We recently have many expat joining us and a team member once asked me "what did they actually bring to the table ?"

I was unhappy with the question at first (because I can clearly see their impact and didn't know why he couldn't). Then I realized it was actually a good question that touches on many points I will share more in this blog.

First thing is that I'm glad he actually asked that tough question. It means the environment we're building somehow still encourages him to do so. My "unhappy at first" was simply not a good move because it will discourage him from raising questions/concerns in the future. We need to make people feel safe and comfortable doing so.

The second thing is that sometimes we - senior managers - forget one advantage we have over our team members: we have more chances to interact and know useful data/insights than them. The company strategic plan, the interesting discussion, the insightful presentation, the "why" are usually shared to senior managers first but not properly cascade down all the way to their team members. So they will approach the same matter not equipped with the same data we have and hence have different thoughts about that.

It's actually a good thing because we can listen to a different perspective, but it's also our responsibility to actually spend time explaining to the team about the grand plan, the "why" so they will eventually understand, feel motivated and align with it.
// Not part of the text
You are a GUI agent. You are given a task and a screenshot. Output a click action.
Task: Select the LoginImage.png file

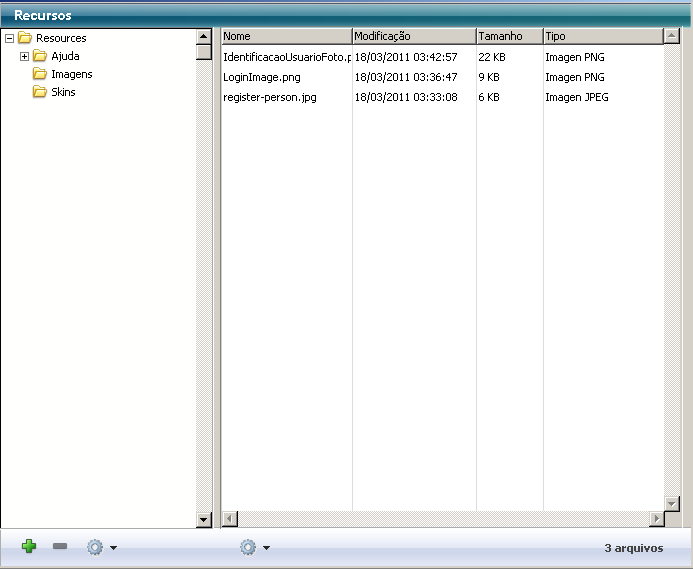click(x=262, y=77)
The third thing is about the question "what did the expat actually bring to the table ?", for me I would rephrase that question a bit as "what did good management actualy bring to the table ?" since I observe those in some expat and also good local managers. Below are my observations so far

1. Structured and sustainable way to improve things

  • Clear & relevant metrics. Focus on input metrics (the fundamentals) rather than output metrics
  • Setup periodically review meeting and really make it a drum-beat (process that people actually follow for a long time, not just the first few times)
  • Hold people accountable
  • Ask smart questions that touches on either the pain-point or the improvement that will have large impact (e.g. those related to the process and accountability, not just any particular issue; those about resources or the lack thereof)

A "structure" way helps us to discover and fix fundamentals issues.

"Fundamentals" means we don't look at just the final outcome but also at the building blocks

"Sustainable" means if the manager is not there, there is a high chance his team still can carry on the work due to the process/framework in-place. If the manager is more hand-on, he might get quicker and better result in short term but in the long term, his team might get clueless if he doesn't focus enough.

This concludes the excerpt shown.